Europe’s fourth quarter profit improved by $428 million to $131 million. The automaker said the improvement was driven by market factors and lower costs as a result of the company’s transformation plan. For the full year, Ford was Europe’s best-selling commercial vehicle brand, reflecting the strength of the renewed Transit line-up and Ranger.
“For 2016, expect pre-tax results to be higher than 2015,” officials predicted.
While Europe coming around to profitability was a sign of progress, the company’s primary profit generator last year was still North America, including growth in the top line, an operating margin of 10.2%, up 1.2%, and higher pre-tax profit.
Much of that was driven by the record 17.47 million vehicles sold overall in the U.S. last year, according to Autodata. Buyers were looking were looking for what Ford was selling: trucks.
(Click Here for details about Ford’s plans to abandon Japanese, Indonesian markets.)
Sales of Ford’s F-Series pickup trucks rose 15% in December. The F-Series, led by the F-150, extended two streaks: 39 years as the best-selling truck in the United States and 34 years as the best-selling vehicle of any kind. Sales of the F-Series were nearly 4% higher in 2015.
“Ford’s truck and SUV success in the fourth quarter helped it deliver on claims of record profit in 2015,” said Karl Brauer, senior analyst at Kelley Blue Book. “The U.S. market is hungry for the same products Ford specializes in, with sales growth for the F-150, Explorer and Edge generating strong income last year.
“The concept of developing and committing to a long-term global product plan, instituted under Alan Mullally and maintained by Mark Fields, is working for Ford. Fields is also expanding Ford’s effort to support car sharing business models and connected car technology. Despite some headwinds in China and South America the company continues to build momentum, and profit, in most global markets.”

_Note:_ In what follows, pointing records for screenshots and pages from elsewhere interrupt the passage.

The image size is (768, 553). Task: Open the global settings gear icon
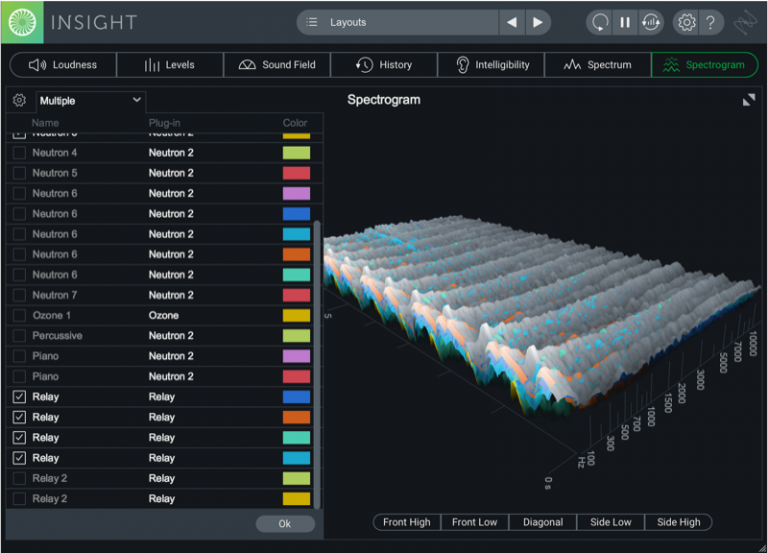click(686, 22)
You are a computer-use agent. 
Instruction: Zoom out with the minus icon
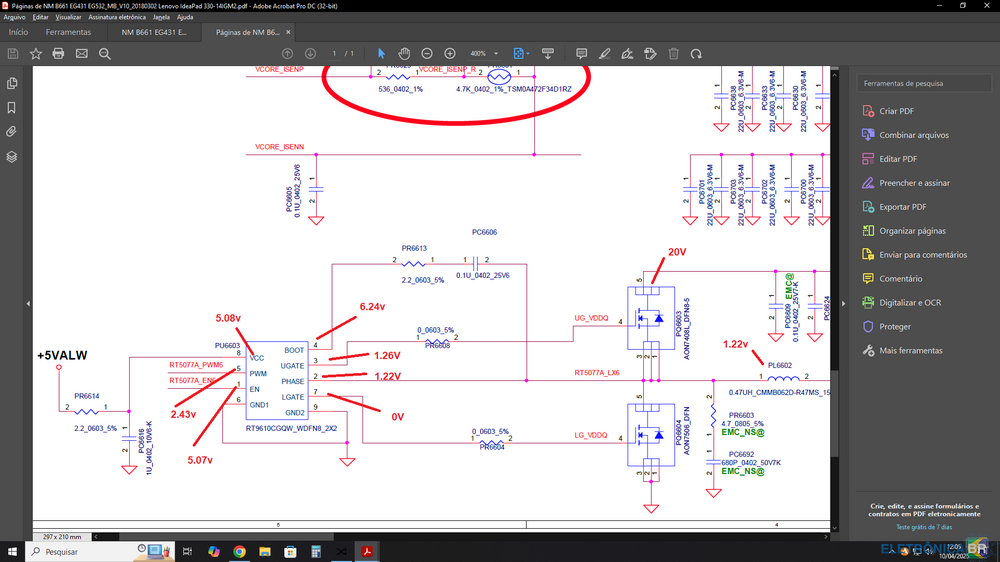pyautogui.click(x=427, y=53)
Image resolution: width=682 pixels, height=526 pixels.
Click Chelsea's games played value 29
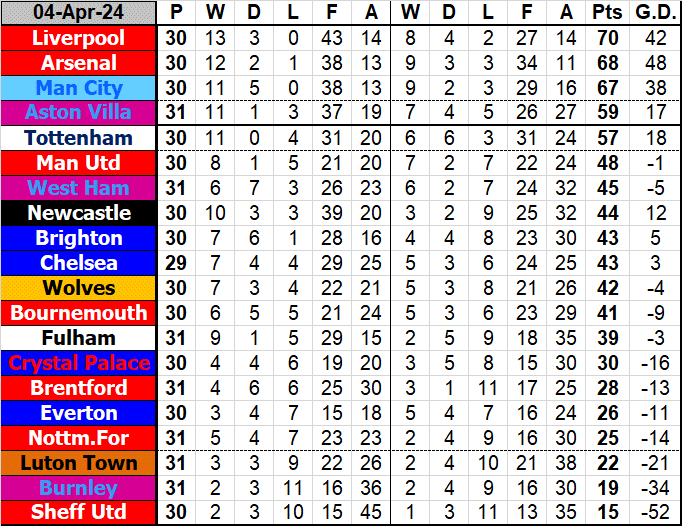pos(176,263)
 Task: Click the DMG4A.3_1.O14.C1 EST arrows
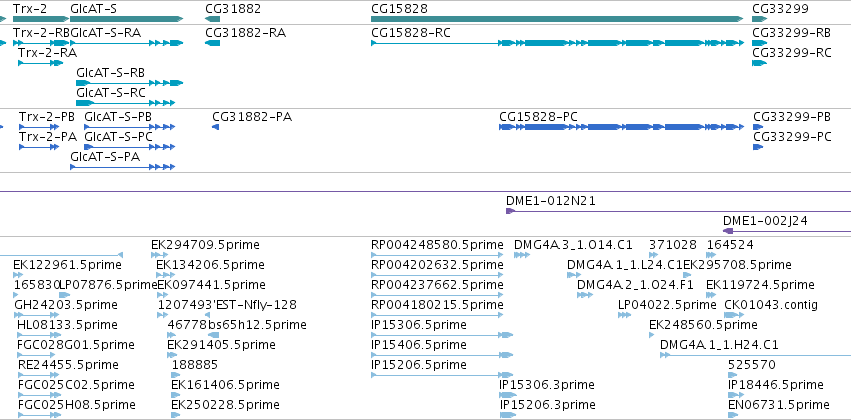522,255
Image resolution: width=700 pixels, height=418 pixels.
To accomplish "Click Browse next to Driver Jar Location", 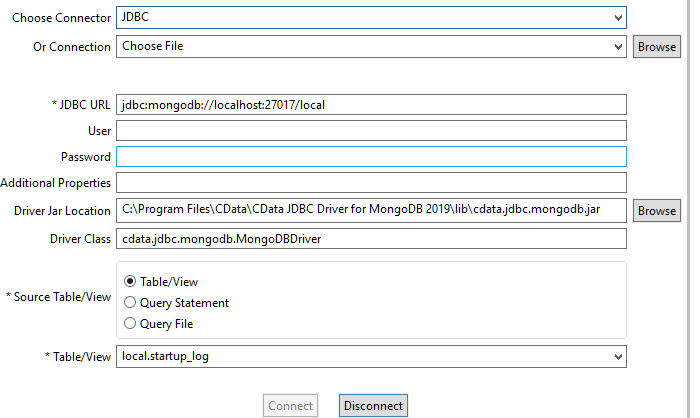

The company’s results in Asia were promising with a record full-year pre-tax profit up 29% from a year ago, which was driven by record profit in the fourth quarter. Last year helped the automaker set new records for volume, revenue and operating margin.
Much of it was borne out the success of the all-new three-row Edge, Figo, Everest, Taurus, new Ranger and Lincoln MKX. For 2016, Ford expects pre-tax results to be higher than 2015.
(After years in the red, Ford finally expects Europe to be back in the black. Click Here for the story.)
“We delivered improvements in 2015 on every single driver of value in our business – growth, returns, risk, and rewards. We look forward to 2016 and strengthening the value proposition at Ford even further,” said Bob Shanks, executive vice president and CFO.